Why e-commerce companies will eventually become m-commerce entities?Jai Vardhan
With 190 million internet users in the country, Indian e-commerce market pegs at $13 billion. Over the past five years online shopping in India has caught up in a big way and growth of e-commerce ventures like Flipkart, Myntra and Jabong among others outline the immense potential of the sector.
While considering the annual rate of growth 41-43%, India is expected to cross 375 million unique internet users by end of 2015 (source: IAMAI), it’s pretty possible for m-commerce to become even bigger than e-commerce in the future especially in a country where there are over 930 million mobile subscribers (including approx 100 million mobile internet users).
A few months ago, Flipkart’s CEO Sachin Bansal said in an interview that the company which has a GMV of $1B will be largely a mobile commerce company in the next two-three years. Recently, Snapdeal claimed that nearly half of its orders come from mobile, clocking a 20X growth over previous year.
The above numbers signify emergence of mobile as a transactional channel rather than traffic driver only. Proliferation of 3G/4G networks and improved user experience have been driving users to transact via mobile.
“Currently, 25% of traffic comes from tier II and III cities whereas 50% of our Scrapbookers are from smaller cities. From our consumer studies, we know that women share a computer with the family or get access in office. However, the mobile is personal, free and at hand all the time,” says Suchi Mukherjee, Co-founder of women focused etail store Limeroad. The company launched its mobile app 45 days ago and amassed close to 100k installations.
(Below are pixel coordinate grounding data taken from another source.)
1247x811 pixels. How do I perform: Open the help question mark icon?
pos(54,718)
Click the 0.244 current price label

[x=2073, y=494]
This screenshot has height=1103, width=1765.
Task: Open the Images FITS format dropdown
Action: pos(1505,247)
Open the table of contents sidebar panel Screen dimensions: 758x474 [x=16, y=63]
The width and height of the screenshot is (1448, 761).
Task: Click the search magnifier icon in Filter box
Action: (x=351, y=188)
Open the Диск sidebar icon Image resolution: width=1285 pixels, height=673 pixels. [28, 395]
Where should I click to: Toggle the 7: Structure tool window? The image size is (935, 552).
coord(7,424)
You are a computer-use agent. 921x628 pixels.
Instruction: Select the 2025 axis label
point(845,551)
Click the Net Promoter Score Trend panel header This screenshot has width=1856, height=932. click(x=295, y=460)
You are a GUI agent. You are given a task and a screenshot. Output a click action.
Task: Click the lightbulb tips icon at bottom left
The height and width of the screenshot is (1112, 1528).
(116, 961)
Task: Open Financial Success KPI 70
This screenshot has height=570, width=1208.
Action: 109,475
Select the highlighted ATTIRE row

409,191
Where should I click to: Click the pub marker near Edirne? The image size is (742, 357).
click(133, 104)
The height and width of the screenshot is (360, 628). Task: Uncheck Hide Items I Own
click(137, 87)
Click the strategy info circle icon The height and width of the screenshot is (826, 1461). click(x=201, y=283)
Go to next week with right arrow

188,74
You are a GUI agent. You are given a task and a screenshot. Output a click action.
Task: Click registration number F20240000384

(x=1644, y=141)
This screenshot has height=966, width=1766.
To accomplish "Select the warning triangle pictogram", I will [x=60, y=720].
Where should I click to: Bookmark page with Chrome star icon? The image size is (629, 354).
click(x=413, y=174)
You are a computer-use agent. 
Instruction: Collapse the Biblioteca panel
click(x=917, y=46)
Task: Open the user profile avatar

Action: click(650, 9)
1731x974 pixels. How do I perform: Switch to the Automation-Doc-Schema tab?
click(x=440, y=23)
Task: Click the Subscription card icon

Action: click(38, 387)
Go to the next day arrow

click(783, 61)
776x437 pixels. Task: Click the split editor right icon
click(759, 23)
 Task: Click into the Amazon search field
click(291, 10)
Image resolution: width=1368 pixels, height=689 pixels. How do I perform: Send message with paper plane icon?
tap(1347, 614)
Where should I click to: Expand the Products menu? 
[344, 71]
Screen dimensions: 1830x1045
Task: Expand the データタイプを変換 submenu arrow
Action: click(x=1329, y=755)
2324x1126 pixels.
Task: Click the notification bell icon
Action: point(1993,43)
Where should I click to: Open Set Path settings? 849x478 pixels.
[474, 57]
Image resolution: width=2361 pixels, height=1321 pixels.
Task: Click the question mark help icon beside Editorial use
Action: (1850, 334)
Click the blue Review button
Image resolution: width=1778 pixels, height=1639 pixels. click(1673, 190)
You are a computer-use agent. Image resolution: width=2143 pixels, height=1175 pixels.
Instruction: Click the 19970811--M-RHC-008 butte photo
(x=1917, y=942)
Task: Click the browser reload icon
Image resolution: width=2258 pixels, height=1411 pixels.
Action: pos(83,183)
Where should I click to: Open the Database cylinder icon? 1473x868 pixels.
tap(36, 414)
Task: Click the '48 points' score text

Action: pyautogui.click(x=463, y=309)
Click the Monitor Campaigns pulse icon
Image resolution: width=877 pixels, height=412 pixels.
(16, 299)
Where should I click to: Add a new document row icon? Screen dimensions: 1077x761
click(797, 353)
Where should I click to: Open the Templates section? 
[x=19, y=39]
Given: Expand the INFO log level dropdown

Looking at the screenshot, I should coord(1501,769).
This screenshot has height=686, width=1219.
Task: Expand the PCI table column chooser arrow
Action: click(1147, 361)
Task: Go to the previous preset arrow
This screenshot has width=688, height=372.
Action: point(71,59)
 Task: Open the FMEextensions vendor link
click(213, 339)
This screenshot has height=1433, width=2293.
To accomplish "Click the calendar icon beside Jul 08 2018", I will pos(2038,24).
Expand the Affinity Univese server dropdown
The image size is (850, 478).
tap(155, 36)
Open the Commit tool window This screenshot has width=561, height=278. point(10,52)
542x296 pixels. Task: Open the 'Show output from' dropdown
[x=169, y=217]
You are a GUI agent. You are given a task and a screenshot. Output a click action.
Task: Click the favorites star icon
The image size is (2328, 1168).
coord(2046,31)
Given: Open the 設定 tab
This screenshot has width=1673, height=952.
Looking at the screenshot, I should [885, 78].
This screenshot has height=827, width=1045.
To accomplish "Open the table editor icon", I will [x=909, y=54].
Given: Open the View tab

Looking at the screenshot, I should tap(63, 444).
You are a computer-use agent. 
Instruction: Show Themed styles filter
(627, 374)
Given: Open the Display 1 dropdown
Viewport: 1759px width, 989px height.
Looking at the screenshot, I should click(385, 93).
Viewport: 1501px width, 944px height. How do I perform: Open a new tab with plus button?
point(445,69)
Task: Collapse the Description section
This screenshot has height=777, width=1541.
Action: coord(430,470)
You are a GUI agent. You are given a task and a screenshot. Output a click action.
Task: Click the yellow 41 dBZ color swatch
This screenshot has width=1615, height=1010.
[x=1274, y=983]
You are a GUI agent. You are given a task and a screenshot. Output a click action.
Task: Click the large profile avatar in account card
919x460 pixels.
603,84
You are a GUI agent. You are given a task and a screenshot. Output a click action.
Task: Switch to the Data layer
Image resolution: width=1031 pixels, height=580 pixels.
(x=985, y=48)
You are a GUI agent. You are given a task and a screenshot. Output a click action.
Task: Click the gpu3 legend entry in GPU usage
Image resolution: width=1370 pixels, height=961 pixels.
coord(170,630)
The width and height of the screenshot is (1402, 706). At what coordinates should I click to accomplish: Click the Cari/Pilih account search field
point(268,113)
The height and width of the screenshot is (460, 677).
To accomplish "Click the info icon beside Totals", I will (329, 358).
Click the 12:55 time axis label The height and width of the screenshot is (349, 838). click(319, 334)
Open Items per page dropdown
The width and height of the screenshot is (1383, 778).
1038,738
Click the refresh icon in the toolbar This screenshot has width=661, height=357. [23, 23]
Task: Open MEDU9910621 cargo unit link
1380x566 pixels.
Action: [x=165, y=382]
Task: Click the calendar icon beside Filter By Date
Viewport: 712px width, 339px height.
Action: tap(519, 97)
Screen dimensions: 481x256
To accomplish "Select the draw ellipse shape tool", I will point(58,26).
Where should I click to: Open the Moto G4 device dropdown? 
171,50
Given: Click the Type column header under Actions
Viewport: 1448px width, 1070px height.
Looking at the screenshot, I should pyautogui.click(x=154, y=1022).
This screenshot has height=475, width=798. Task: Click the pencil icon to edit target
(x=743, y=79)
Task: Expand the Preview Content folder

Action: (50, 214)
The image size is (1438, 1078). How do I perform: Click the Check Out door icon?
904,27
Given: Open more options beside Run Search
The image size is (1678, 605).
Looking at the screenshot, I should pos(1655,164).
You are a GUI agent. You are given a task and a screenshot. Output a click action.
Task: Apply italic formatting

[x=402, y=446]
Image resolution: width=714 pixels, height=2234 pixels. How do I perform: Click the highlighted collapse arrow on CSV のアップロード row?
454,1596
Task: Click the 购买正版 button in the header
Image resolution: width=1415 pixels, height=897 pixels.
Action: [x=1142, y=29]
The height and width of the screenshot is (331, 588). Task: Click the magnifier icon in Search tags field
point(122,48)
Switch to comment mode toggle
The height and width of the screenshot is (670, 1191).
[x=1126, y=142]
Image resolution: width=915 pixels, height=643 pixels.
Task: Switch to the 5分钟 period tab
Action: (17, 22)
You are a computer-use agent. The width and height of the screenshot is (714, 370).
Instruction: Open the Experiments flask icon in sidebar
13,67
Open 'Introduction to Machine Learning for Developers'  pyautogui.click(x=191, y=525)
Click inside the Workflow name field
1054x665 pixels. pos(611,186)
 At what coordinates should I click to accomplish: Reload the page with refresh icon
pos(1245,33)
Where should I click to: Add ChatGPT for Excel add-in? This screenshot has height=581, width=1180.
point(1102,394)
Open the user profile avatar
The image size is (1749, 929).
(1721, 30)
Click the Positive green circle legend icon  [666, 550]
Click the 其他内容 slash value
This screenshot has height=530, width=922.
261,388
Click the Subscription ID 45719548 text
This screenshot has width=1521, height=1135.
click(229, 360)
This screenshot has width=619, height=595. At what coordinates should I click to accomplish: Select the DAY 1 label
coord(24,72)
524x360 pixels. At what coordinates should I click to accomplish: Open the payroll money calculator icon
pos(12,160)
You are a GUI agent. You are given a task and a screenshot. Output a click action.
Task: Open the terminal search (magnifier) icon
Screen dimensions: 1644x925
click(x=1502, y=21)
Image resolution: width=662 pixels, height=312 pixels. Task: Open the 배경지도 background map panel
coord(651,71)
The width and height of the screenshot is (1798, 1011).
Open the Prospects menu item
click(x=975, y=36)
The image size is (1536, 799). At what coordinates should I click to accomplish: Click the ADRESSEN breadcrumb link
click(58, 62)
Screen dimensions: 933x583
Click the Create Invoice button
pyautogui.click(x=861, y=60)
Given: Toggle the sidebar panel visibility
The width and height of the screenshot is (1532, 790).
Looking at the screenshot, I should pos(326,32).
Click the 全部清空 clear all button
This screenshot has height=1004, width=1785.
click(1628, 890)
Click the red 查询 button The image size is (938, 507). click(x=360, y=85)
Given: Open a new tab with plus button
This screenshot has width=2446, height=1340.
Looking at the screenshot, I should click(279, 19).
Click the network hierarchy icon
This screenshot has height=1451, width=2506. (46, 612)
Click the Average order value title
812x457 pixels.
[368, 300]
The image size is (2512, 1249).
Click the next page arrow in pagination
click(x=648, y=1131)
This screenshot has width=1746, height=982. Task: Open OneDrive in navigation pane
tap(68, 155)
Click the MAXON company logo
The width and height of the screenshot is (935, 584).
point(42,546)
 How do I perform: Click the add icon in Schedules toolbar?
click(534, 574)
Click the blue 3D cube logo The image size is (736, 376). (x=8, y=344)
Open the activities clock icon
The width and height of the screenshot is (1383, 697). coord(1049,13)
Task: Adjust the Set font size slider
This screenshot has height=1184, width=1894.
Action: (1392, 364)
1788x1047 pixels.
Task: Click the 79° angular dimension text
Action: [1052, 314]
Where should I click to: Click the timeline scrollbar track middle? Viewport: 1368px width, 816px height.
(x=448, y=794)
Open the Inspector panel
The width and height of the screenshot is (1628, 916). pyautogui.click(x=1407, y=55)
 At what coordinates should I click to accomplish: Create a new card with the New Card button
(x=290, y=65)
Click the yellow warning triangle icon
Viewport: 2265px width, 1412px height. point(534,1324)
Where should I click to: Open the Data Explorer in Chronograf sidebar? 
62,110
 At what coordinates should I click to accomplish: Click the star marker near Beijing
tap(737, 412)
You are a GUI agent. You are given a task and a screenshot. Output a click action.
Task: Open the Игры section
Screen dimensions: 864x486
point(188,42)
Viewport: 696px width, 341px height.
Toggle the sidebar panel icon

Gurgaon-based marketplace ShopClues does 40% of its business through the mobile platform. “With the recent launch of our customer-facing Android app, we expect to get about 25-30% of orders via mobile by the year end,” says Radhika Aggarwal, Co-founder Shopclues. The Nexus Venture-backed company plans to launch a feature phone/smartphone-friendly shopping experience soon.
For Paytm, majority of transactions come from the mobile phones. “About 60% of our order (mobile, DTH, and data recharge etc.) comes through mobiles,” reveals Vijay Shekhar Sharma, Founder of Paytm.
What’s driving users to shop on the go?
High speed/stable internet bandwidth (with relatively cheap 3G/4G tariff) is step one towards enabling people to shop in the first place. Mobile phones can also take advantage of your location and share targeted offers and services.
Another reason, especially in India, is Cash on Delivery (CoD). People can browse for their favourite items and add to the cart and get it shipped. The online payment experience especially on mobile is still not super smooth (with redirects to payment gateways etc.). “On the other side, organisations have figured out things like product availability check, delivery tracking through SMS and mails, more sophisticated courier services and 24*7 customer care etc. which help in the overall shopping experience,” points out Sonaal Bangera of Effect Works.
Is freebies driving app download?
Who doesn’t love freebies and discounts? “As mobile experiences keep getting better and better, organisations are confident of pushing customers through their mobile channels by giving better discounts or freebies if they use their mobile apps,” says Sonaal.
This is one way of reducing the learning curve of using the app itself plus the hope is that since they are now used to purchasing on the device they are more likely to do so in the future because of the anytime/anywhere availability of their mobiles leading to higher conversions. “I have seen such onboarding styles right from booking tickets to group buying and it works well,” he adds.
How is mobile user different from web user?
Consumer logging from a mobile is much more technology friendly as compared to a web user. “Today, 60% of women name their mobile phones as the most important devices in their lives, and they have it with them when they are out grocery shopping or waiting for their kids to finish with an art class,” says Suchi. Women typically spend approximately one-and-a-half hours a day socializing and shopping on mobile. According to a study, women install 40% more apps than men, and willingly spend 87% more money on these.
As a medium, the mobile is more similar to a TV than to a PC. “The mobile shopper is more likely to make impulse purchases while the PC user makes well-researched, meditated purchases,” reveals Radhika. This essential difference translates into the kind of products searched for and bought on mobile, as well as into the differentiated marketing approaches e-commerce companies take. “Also, the fact is that the mobile is a highly personalized device, and in India it has far greater penetration than the internet, especially in tier II and III cities which make up a bulk of our customer base,” says Radhika.
Challenges with going ‘mobile first’ means understanding the real estate of your mobile device and creating an engaging shopping experience in that limited space. “Importantly, user experience doesn’t end with the look and feel of your app or mobile service, it encompasses all the logistics, delivery and customer support etc,” cautions Sonaal.